Entries taken from a collection
┌──

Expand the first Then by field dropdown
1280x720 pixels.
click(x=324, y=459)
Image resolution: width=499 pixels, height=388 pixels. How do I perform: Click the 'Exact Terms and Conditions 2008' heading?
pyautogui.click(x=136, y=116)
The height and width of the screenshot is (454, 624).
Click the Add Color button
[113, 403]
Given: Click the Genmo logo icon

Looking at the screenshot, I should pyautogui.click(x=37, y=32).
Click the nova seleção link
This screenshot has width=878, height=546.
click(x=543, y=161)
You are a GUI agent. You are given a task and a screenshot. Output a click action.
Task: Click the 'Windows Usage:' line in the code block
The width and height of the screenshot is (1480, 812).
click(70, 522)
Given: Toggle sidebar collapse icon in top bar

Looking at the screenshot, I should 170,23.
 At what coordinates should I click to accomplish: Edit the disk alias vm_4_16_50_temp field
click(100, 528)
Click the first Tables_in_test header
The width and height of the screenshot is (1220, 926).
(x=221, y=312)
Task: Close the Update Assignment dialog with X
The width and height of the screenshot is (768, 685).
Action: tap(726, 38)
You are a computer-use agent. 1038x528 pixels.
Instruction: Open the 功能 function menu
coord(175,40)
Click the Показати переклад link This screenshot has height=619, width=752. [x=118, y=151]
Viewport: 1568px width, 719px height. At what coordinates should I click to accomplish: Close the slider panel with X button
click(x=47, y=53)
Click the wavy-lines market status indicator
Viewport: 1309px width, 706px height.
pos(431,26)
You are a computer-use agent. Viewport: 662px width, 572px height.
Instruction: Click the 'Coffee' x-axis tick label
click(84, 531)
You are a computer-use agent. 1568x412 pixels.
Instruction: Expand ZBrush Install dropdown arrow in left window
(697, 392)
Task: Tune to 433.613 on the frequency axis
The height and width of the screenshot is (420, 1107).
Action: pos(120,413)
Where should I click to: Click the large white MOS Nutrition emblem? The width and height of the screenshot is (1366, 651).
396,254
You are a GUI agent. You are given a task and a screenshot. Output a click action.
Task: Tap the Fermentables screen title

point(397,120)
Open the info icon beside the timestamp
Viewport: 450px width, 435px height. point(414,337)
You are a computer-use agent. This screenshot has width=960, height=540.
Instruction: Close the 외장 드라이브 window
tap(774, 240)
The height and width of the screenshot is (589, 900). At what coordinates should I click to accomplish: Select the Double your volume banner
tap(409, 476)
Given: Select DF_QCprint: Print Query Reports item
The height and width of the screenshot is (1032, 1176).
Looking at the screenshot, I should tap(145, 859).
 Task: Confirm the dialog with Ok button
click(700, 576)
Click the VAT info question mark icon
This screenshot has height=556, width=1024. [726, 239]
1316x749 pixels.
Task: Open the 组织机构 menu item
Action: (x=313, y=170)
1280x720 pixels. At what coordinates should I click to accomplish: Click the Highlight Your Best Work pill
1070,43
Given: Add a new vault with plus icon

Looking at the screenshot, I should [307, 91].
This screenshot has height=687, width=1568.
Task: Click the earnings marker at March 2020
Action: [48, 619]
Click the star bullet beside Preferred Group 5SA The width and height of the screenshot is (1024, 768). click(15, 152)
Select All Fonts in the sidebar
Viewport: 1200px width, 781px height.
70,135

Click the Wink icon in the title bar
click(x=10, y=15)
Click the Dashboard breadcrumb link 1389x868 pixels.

└──

About this task: Find the lines above that contain "computer" and give their count, with nothing added.

Answer box: 4